Background A central finding in music perception is that listeners’ ratings of the stability of probe tones against the background of a given musical context reflect structural properties of the context, leading to high correlations with music-theoretical models of tonal hierarchies. Studies using the probe-tone paradigm commonly rely on either melodic or harmonic contexts and report averages or other summary statistics on an aggregated level. It is, however, possible that theoretical models well characterize aggregated responses on a population level, but may not be reflective of perception on an individual participant level.
Aims We are interested in differences in listeners’ rating behavior and in whether the close resemblance between probe-tone ratings and music-theoretical descriptions of tonal hierarchies to both aggregated and individual ratings.
Method Our study uses the classical probe-tone method, presenting 40 participants with scales and cadences in either the major or the (natural) minor mode. We deploy a model comparison approach that compares various Bayesian mixed effects models which are provided with insights from the theoretical and empirical literature on tonal hierarchies in music and linear combinations thereof (Krumhansl, 1990; Temperley, 2001; Albrecht & Shanahan, 2013; Harasim et al., 2021). A baseline model that accounts for the presence of probe tones in the given context was also implemented.
Results Our findings indicate a number of asymmetries between the two modes and two context types: 1) In a major-scale context, all models predict the data well, when aggregated across participants. This is, however, not the case for minor scales. 2) Likewise, individual ratings are well-predicted by all theoretical models in the major-scale context, but only marginally better than the baseline model.

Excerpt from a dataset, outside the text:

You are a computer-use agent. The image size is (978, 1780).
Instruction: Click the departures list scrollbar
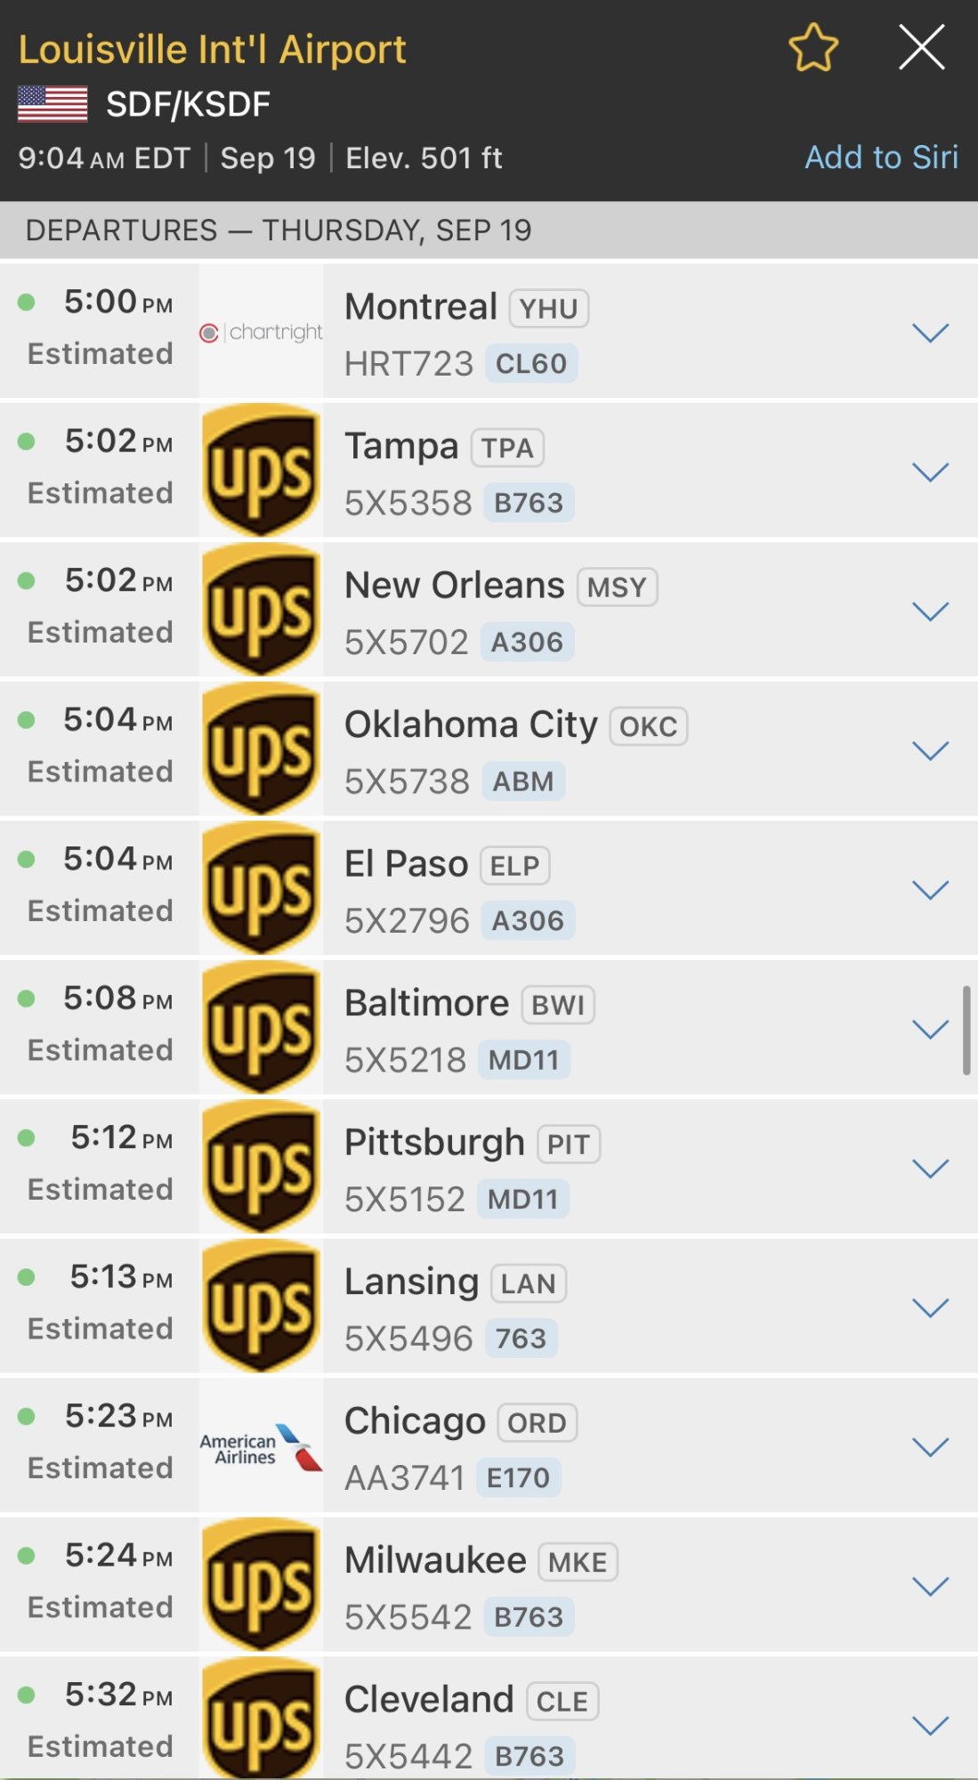[966, 1030]
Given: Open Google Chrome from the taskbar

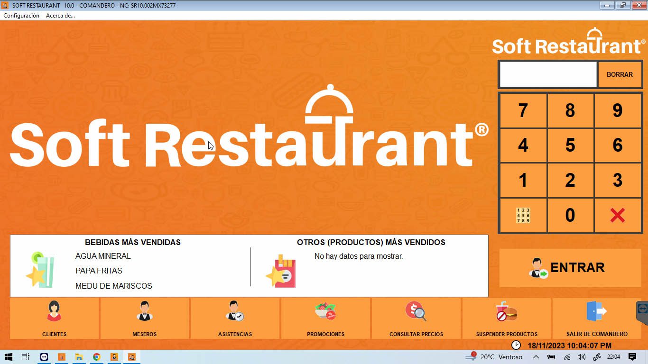Looking at the screenshot, I should [96, 357].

In the minor-scale context, all except one of the theoretical models carry predictive value for individual ratings. 3) A model comparison reveals weak to no evidence that the theoretical models add much predictive value beyond the baseline model (presence in scalar context). 4) Contrary to scalar contexts, all models predict the aggregated rating data well for cadences in both the major and minor mode. 5) On the individual level, we observe that the music-theoretical models carry great additional predictive value compared to the baseline model, for responses given in both major and minor cadences. 6) The model comparison shows that, in cadential contexts, all models carry predictive value for individual ratings, that the theoretical models improve prediction beyond the baseline model, which was not the case in scalar contexts.
Conclusions Our study points to differences between context types (scalar vs cadential), mode (major vs minor), and data analysis (aggregated vs individual). It shows the importance to distinguish between behavioral data on the aggregated and individual levels, in particular in the minor-scale context, but also reveals that in some cases, music theoretical-models carry great predictive value for individual responses.